:: WORKING DATA

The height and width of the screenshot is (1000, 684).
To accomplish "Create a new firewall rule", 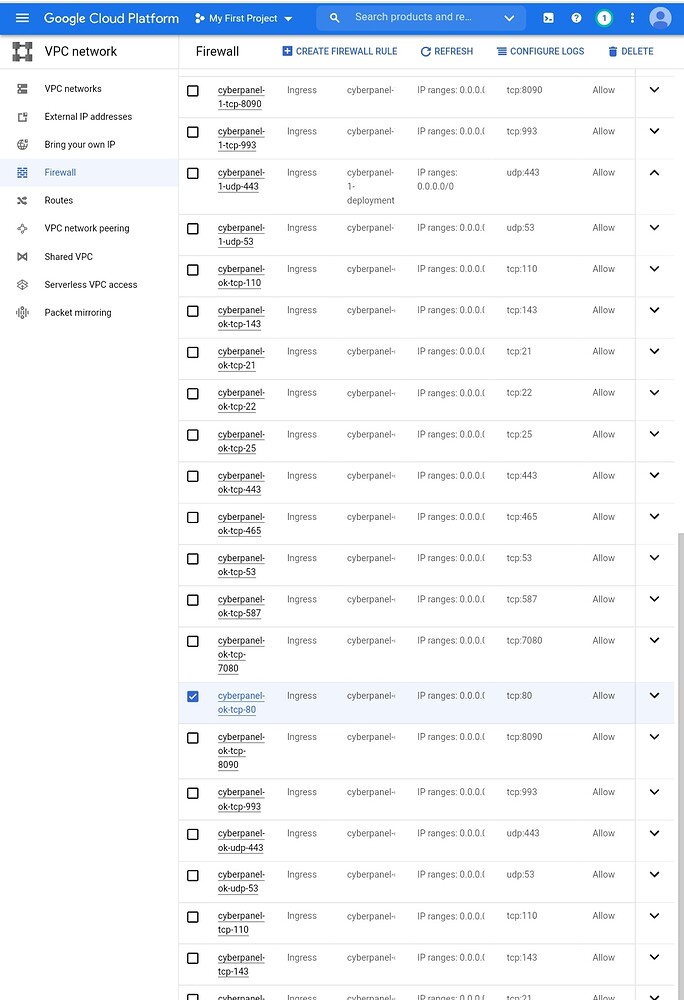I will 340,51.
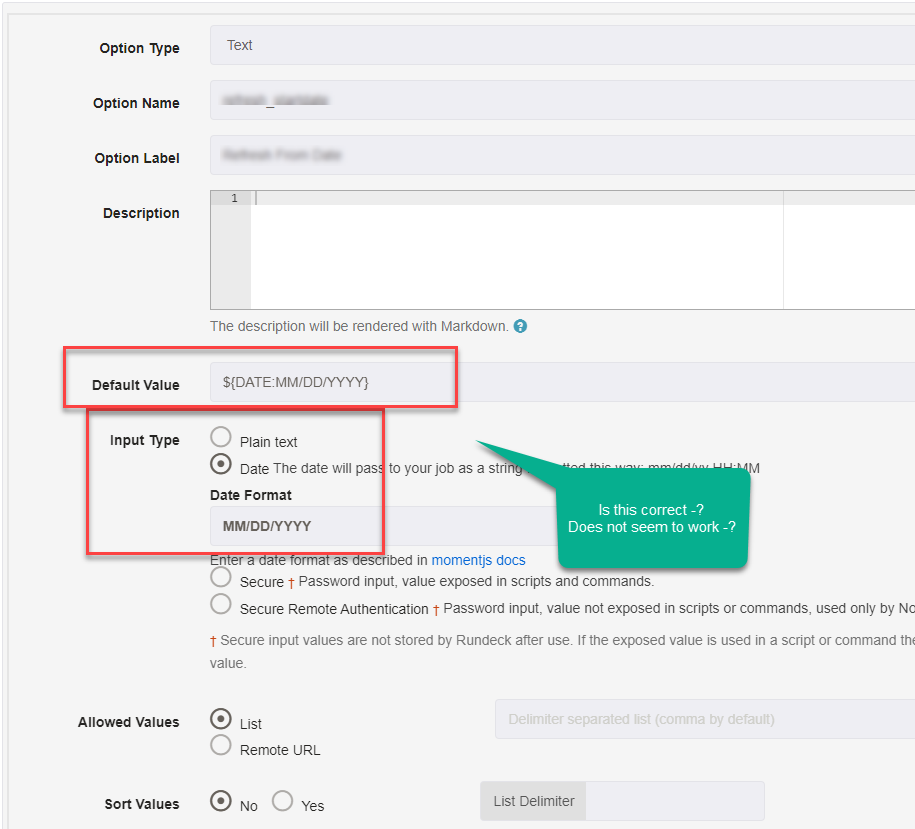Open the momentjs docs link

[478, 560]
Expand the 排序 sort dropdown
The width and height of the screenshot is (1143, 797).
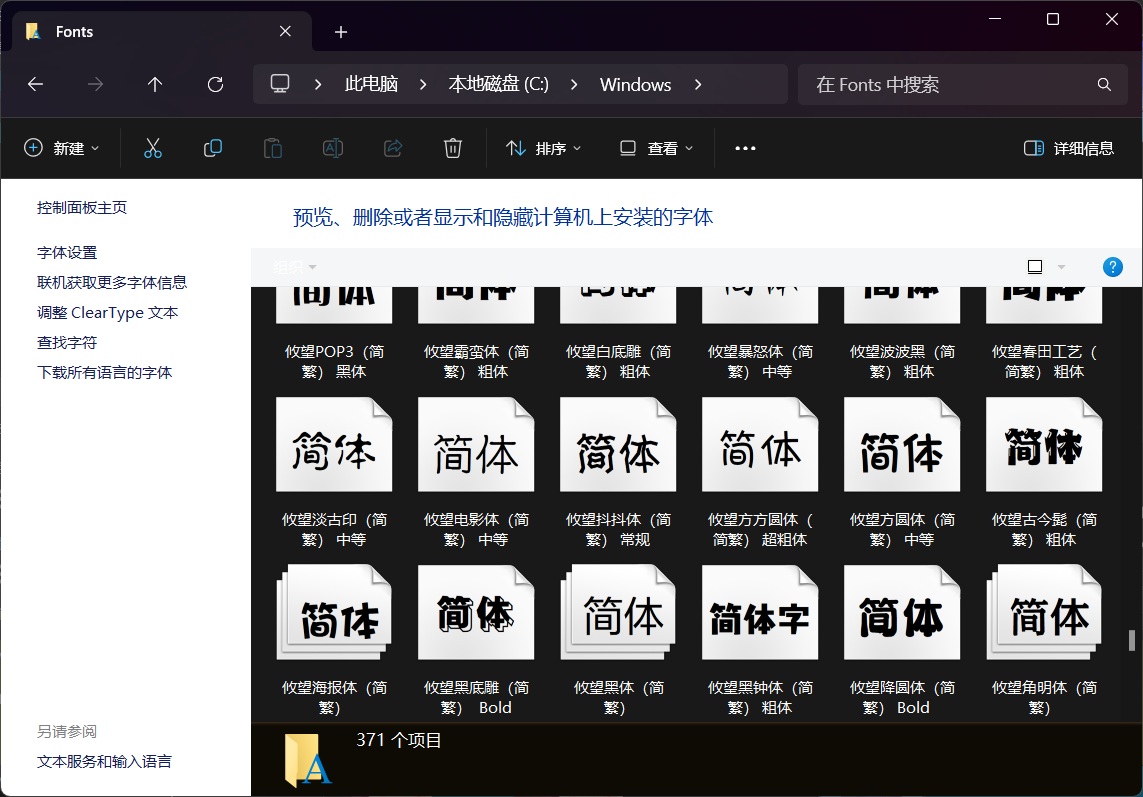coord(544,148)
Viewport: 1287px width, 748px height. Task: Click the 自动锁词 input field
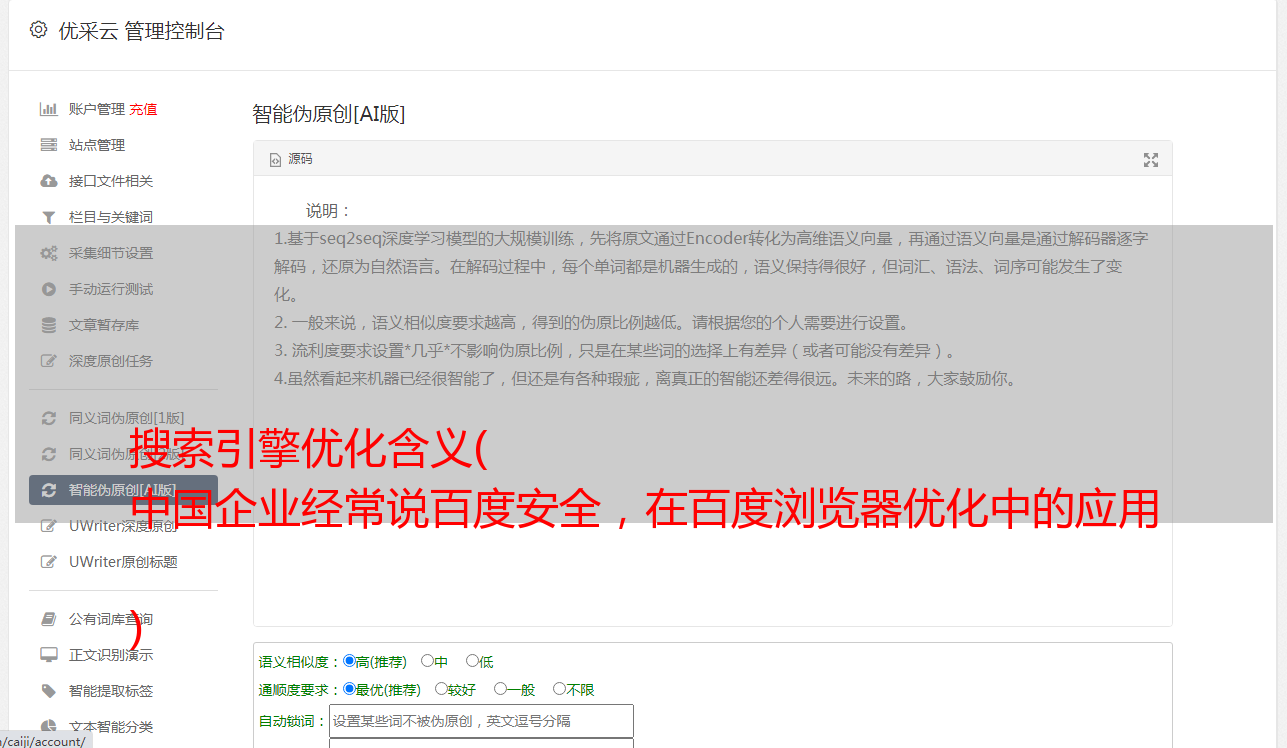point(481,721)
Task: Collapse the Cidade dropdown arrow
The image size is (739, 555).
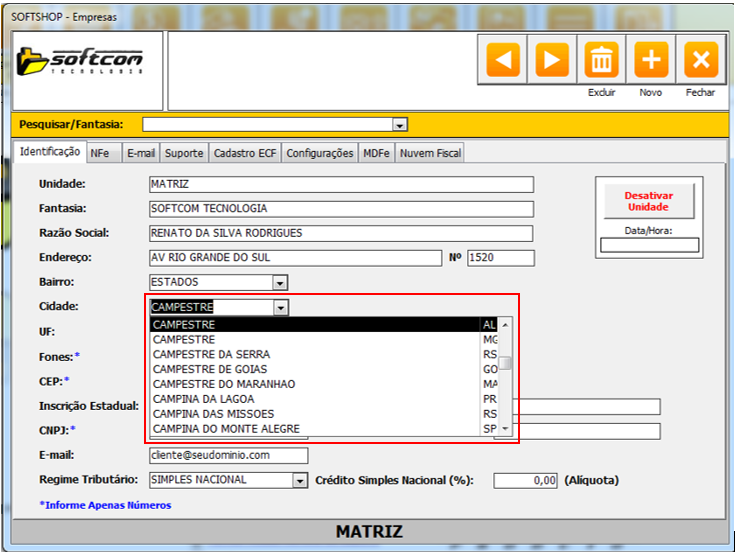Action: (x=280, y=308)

::::

◆ **WHAT TO PRODUCE**: Lines that hold the word "dropdown" are the ones to copy from the entries above.

◆ **ANSWER SECTION**:
Expand the 排序 sort dropdown
Task: Collapse the Cidade dropdown arrow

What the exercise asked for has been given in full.